[The data]:
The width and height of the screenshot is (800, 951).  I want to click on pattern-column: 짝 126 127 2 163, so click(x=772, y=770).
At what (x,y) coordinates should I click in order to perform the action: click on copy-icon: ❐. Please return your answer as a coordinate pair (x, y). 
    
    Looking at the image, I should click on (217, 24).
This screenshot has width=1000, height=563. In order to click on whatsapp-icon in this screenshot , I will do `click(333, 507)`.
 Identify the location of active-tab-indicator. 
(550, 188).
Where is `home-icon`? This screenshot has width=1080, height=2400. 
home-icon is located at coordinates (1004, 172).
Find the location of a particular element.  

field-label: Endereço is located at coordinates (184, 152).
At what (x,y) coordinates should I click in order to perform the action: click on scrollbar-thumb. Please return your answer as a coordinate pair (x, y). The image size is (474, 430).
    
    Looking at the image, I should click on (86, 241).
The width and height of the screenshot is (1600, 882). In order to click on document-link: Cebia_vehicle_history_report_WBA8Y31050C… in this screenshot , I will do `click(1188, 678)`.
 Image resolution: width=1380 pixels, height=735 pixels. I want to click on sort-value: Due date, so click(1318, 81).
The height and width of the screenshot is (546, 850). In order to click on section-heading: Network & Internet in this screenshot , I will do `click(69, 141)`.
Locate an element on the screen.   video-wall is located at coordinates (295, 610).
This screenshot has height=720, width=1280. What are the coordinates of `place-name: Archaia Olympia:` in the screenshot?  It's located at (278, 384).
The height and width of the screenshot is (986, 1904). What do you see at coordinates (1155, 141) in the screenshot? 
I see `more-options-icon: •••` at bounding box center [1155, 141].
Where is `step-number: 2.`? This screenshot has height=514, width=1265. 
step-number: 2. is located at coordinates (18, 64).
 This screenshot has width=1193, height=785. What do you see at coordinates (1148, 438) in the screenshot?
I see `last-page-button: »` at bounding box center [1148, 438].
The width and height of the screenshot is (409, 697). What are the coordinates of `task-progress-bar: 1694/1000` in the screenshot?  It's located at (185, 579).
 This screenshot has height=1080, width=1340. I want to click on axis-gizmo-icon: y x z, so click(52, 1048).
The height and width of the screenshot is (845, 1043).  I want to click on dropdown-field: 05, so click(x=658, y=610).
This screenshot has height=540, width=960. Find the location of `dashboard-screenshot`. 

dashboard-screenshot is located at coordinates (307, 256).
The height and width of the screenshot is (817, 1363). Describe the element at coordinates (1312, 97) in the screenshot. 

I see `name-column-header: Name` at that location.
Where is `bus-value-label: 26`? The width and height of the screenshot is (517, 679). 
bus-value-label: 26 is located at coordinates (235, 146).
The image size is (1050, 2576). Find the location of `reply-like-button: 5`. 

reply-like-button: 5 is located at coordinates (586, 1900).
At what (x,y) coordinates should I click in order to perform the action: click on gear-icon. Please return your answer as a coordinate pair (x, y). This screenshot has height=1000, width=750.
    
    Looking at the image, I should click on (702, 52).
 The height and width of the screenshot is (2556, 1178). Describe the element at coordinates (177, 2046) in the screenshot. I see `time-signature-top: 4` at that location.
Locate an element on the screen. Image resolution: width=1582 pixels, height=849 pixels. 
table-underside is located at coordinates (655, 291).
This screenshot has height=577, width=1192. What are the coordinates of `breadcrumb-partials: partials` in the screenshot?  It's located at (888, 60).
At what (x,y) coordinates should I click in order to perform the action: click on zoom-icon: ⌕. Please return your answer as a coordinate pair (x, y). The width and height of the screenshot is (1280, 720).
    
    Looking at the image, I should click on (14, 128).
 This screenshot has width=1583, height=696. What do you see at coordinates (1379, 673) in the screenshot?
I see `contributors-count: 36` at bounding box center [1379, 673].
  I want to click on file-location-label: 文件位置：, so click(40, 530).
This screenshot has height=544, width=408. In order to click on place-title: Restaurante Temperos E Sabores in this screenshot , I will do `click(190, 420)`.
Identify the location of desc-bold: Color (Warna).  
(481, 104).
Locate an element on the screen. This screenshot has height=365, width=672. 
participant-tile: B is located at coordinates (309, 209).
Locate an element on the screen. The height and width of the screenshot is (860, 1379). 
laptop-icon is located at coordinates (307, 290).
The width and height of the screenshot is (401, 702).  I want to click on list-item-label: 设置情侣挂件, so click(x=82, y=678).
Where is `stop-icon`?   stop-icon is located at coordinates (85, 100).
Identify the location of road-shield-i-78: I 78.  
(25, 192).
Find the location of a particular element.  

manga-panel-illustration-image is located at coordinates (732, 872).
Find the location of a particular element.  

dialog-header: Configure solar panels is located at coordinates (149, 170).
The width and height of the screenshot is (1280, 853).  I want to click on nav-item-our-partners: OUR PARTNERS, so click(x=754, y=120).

[What you will do]: Swap "coordinate pair" for "coordinate tuple" in everything from the line containing "The height and width of the screenshot is (817, 1363)." down to the line containing "This screenshot has height=577, width=1192.", and give back only those lines, otherwise unchanged.

[Task result]:
The height and width of the screenshot is (817, 1363). Describe the element at coordinates (1312, 97) in the screenshot. 

I see `name-column-header: Name` at that location.
Where is `bus-value-label: 26`? The width and height of the screenshot is (517, 679). 
bus-value-label: 26 is located at coordinates (235, 146).
The image size is (1050, 2576). Find the location of `reply-like-button: 5`. 

reply-like-button: 5 is located at coordinates (586, 1900).
At what (x,y) coordinates should I click in order to perform the action: click on gear-icon. Please return your answer as a coordinate tuple (x, y). This screenshot has height=1000, width=750.
    
    Looking at the image, I should click on (702, 52).
 The height and width of the screenshot is (2556, 1178). Describe the element at coordinates (177, 2046) in the screenshot. I see `time-signature-top: 4` at that location.
Locate an element on the screen. Image resolution: width=1582 pixels, height=849 pixels. 
table-underside is located at coordinates (655, 291).
This screenshot has height=577, width=1192. What are the coordinates of `breadcrumb-partials: partials` in the screenshot?  It's located at (888, 60).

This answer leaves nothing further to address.